Встревоженный Дидс сообщил о своем неприятном разговоре с послом военному министру лорду Китчнеру. Британия находилась в военном союзе с Россией – страной, которая на протяжении полутора веков пыталась расчленить оттоманскую империю, поэтому успокоить турок было делом непростым, однако, Дидс полагал, что стоит сделать усилие.

Черчилль, между тем, становился все более воинственным и рассматривал империю в качестве вражеского государства. 26 августа адмирал Лимпус сообщил о переброске немецких войск и офицеров через нейтральную Болгарию по суше, и добавил: «Константинополь фактически полностью в руках германцев». Черчилль требовал немедленных действий. 1 сентября начались консультации Адмиралтейства и военного министерства. Было решено, что если Goeben и сопровождавшие турецкие корабли выйдут из Дарданелл, они будут потоплены.

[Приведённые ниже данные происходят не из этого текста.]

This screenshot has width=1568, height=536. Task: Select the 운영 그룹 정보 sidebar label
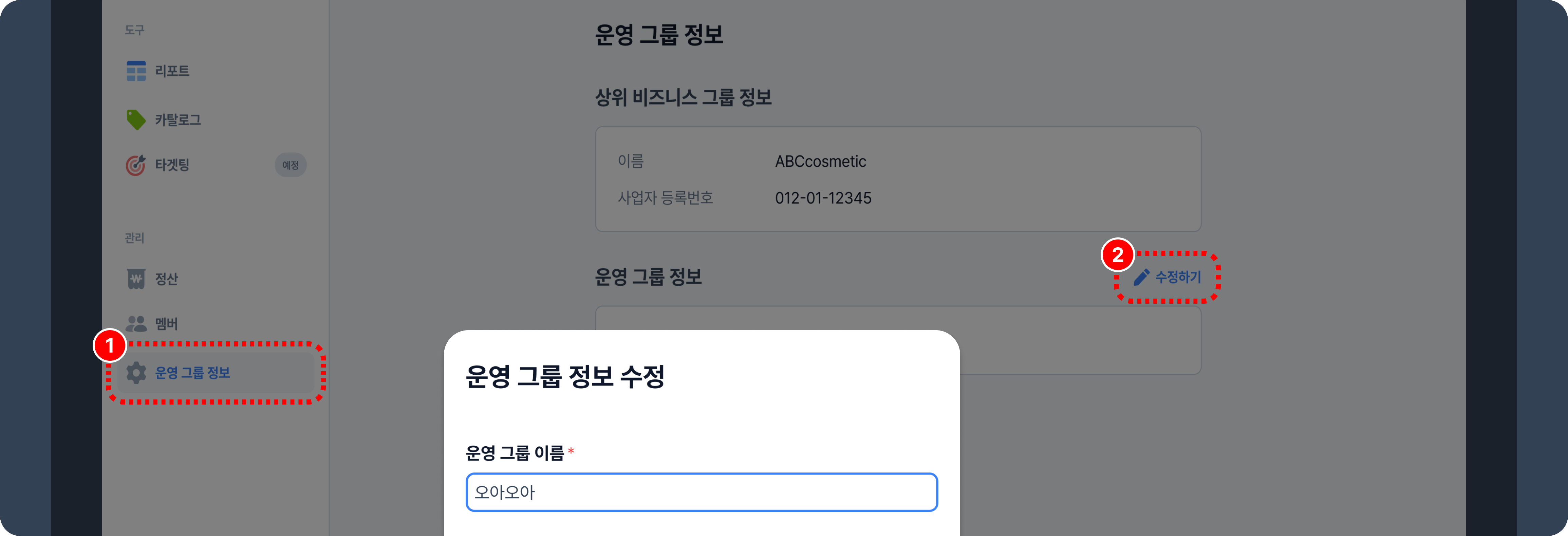(x=192, y=373)
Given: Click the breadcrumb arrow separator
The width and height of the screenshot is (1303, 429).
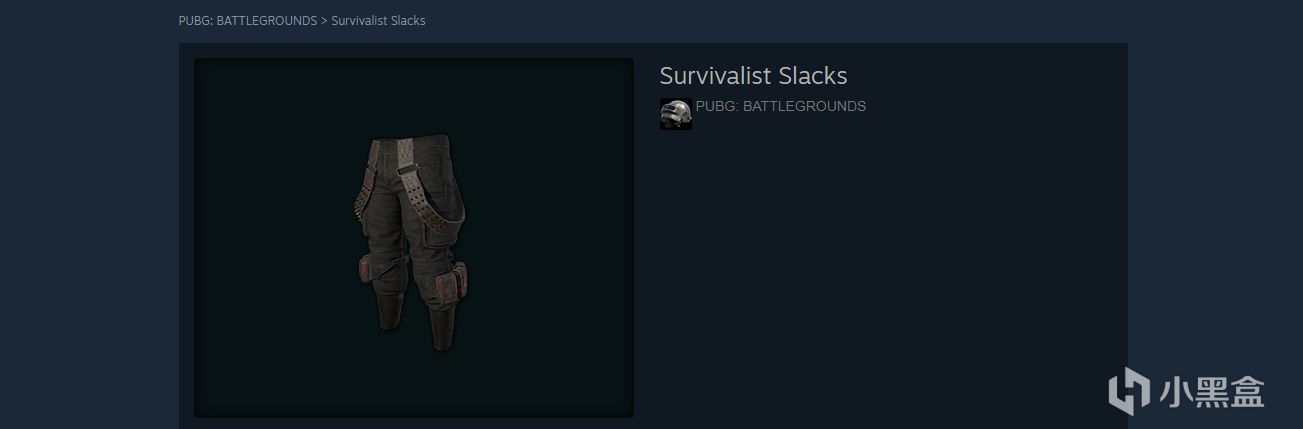Looking at the screenshot, I should coord(324,20).
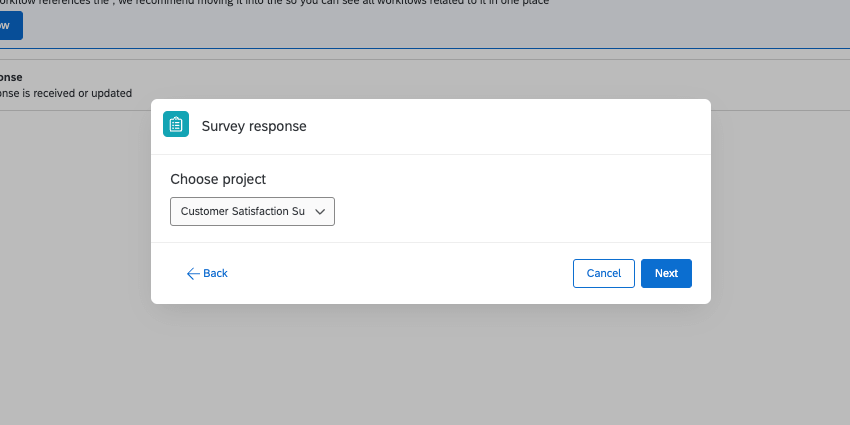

Черчилль также разрешил командиру британской торпедной эскадры действовать на свое усмотрение. Это привело к самым плачевным последствиям. Пользуясь авторизацией Черчилля, британцы остановили и повернули назад турецкий торпедный катер, на борту которого, в нарушения нейтралитета, находились германские военные моряки. В ответ турки полностью блокировали и минировали Дарданеллы, прекратив через пролив всякое коммерческое судоходство. Это был удар колоссальной силы по интересам России. Через Дарданеллы шел единственный незамерзающий маршрут, связывавший Россию и Запад, и 50% российской внешней торговли. Потеряв Дарданеллы, Россия потеряла возможность вывозить свои товары на экспорт и на выручку закупать оружие и амуницию. Если бы лидеры союзников осознали, что они находятся в начале долгой и изнурительной войны, они бы могли понять, что минирование Дарданелл может подорвать царскую Россию, а вместе с ней – и всю затею союзников.

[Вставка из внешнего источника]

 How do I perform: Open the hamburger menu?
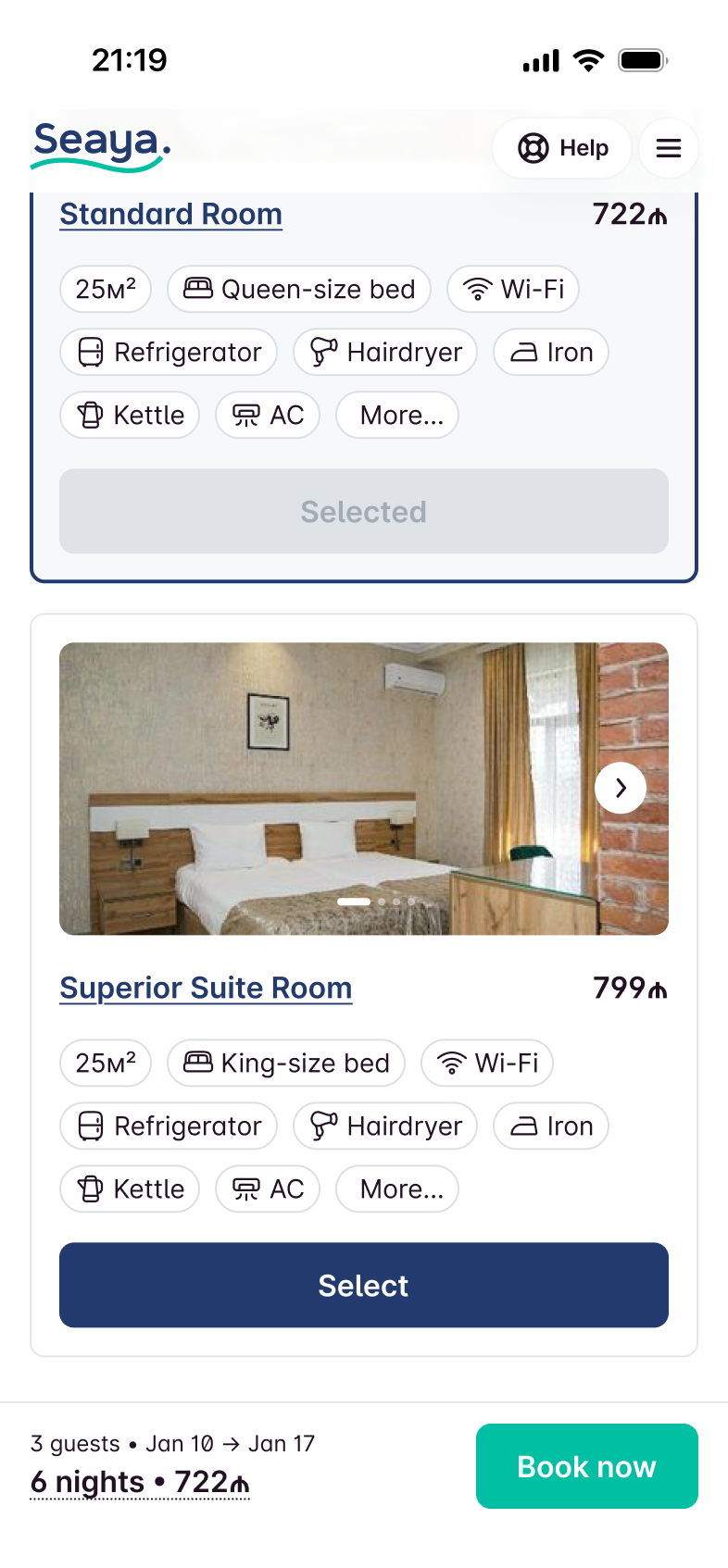click(x=669, y=148)
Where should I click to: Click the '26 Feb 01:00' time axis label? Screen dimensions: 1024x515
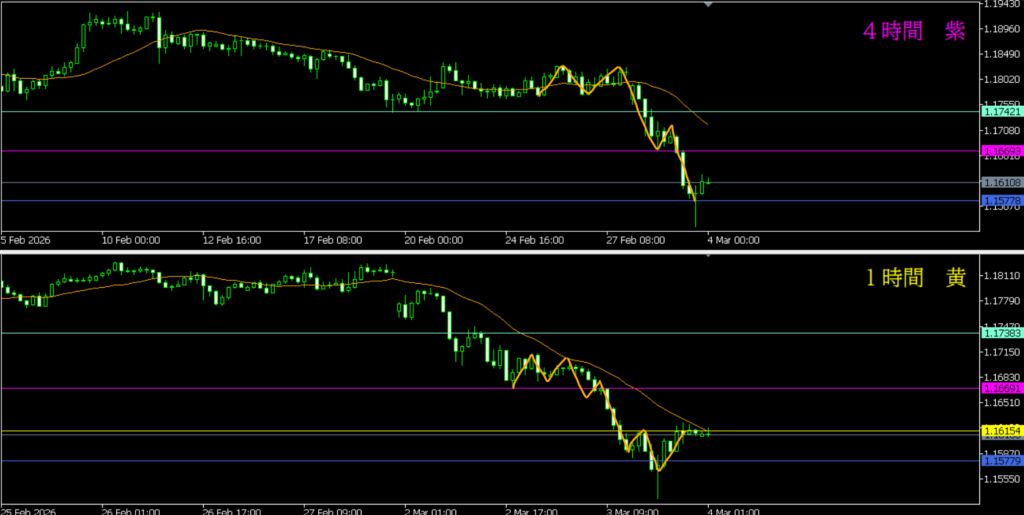[130, 508]
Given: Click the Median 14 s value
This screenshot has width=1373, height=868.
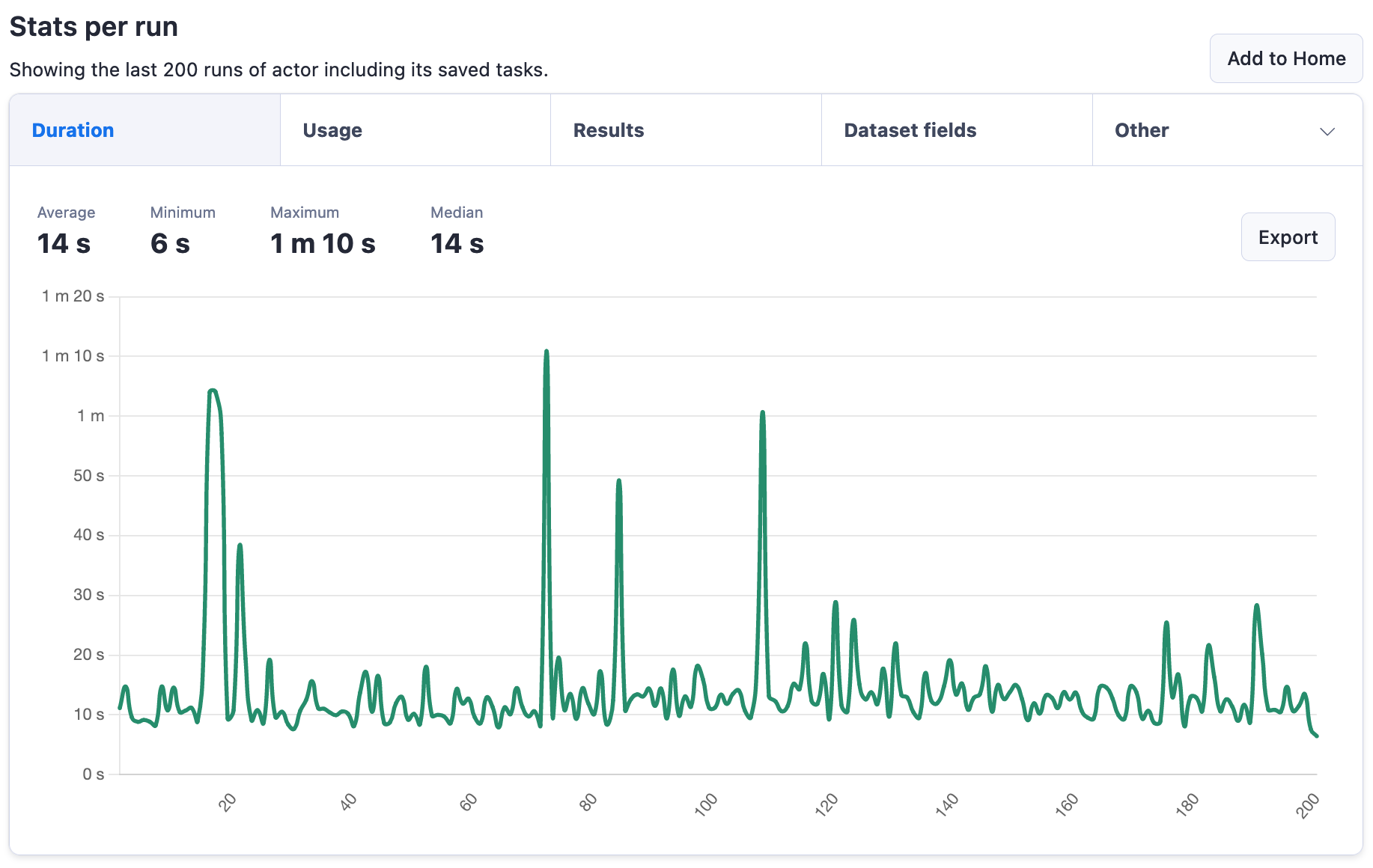Looking at the screenshot, I should pos(457,244).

Нейтралитет Дарданелл был гарантирован международными договорами. Минирование пролива являлось еще одним грубым нарушением международного права и обязательств, которые турки взяли на себя. И, несмотря на это, турки не объявляли войну. Эта позиция пассивной враждебности по-настоящему бесила Черчилля.

Черчилль не знал этого, но германцы и австрияки также находились в незавидном положении. В Берлине были горько разочарованы тем, что продолжающееся присутствие Goeben и Breslau не спровоцировало британского объявления войны Турции. Чтобы не думали австрийский и германский послы о конечных намерениях Порты, у великого визиря были веские оправдания бездействия. Мобилизация еще не была завершена, но даже с момента ее завершения никто не брался предсказать, сколько времени хрупкие турецкие финансы могли бы продержать полностью мобилизованную армию.
Более, важно, турецкие переговоры с соседними балканскими странами, в особенности, с Болгарией, не принесли никаких плодов.

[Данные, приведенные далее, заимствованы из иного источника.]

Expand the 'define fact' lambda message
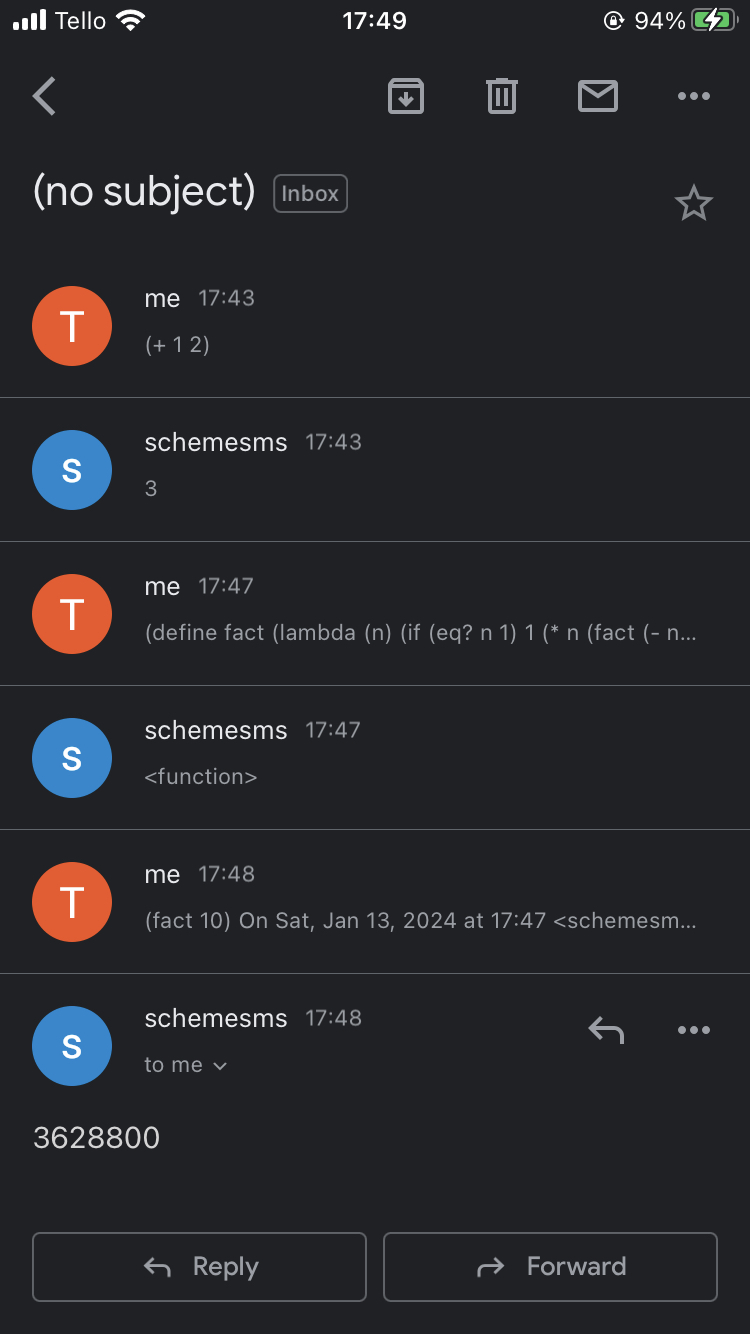The height and width of the screenshot is (1334, 750). tap(420, 613)
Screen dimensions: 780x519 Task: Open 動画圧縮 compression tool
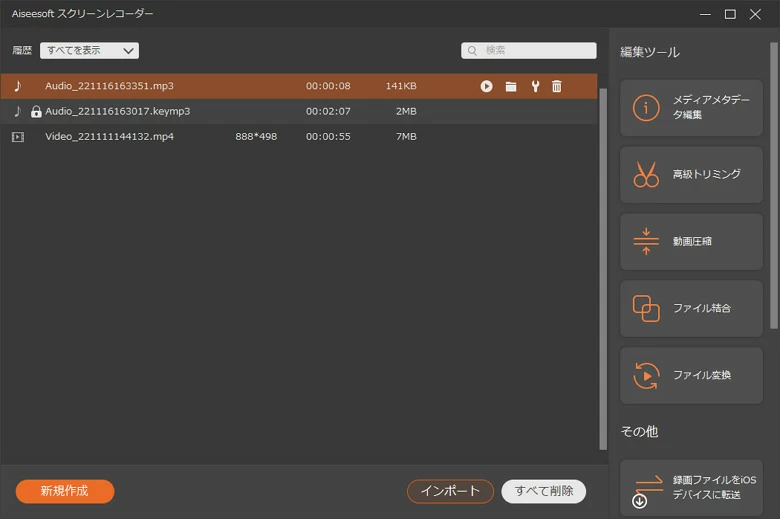pos(691,242)
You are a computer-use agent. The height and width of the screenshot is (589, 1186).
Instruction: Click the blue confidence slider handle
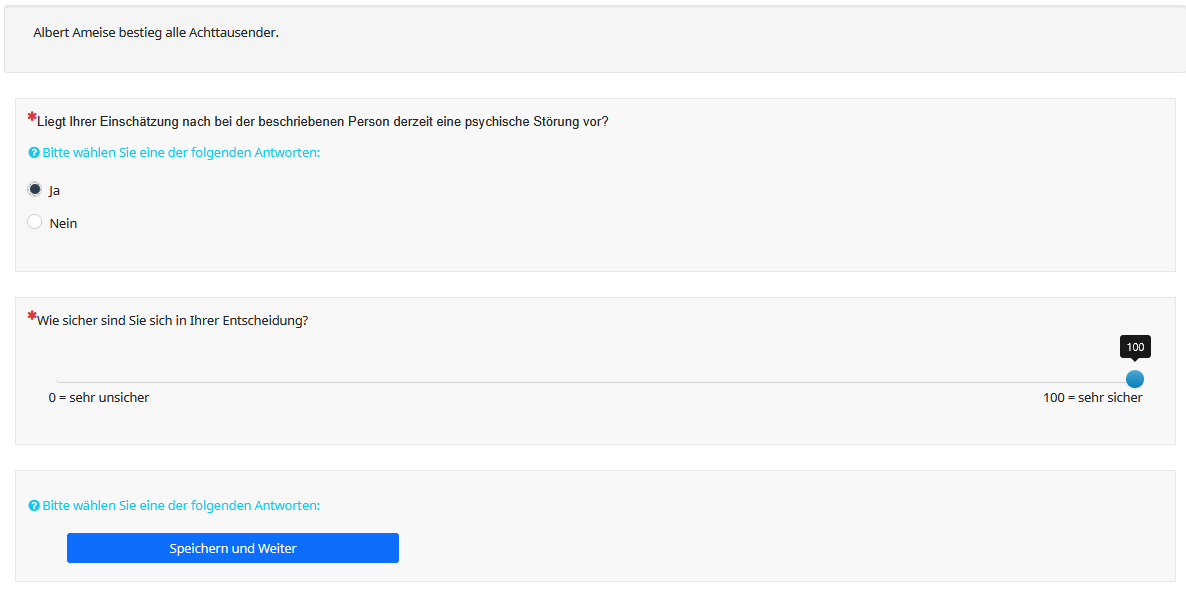1134,379
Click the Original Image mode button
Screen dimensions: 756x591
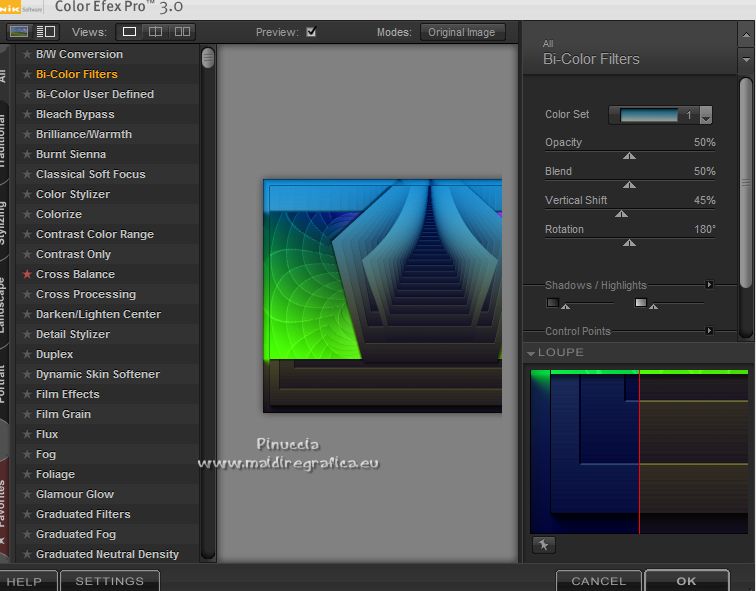tap(461, 32)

Турки с самого начала дали понять, что вступят в войну только вместе с болгарами. Болгария лежала на главном турецком маршруте в Европу, и Болгария хотела завоевания земель. Если бы турки начали войну с русскими, оставив в тылу нейтральную или враждебную Болгарию, болгары с легкостью могли бы ударить в самое сердце империи, а турки ничего не смогли бы поделать. Великий визирь заметил в разговоре с германским послом: «Я уверен, что германия не желает, чтобы Турция совершила политическое самоубийство».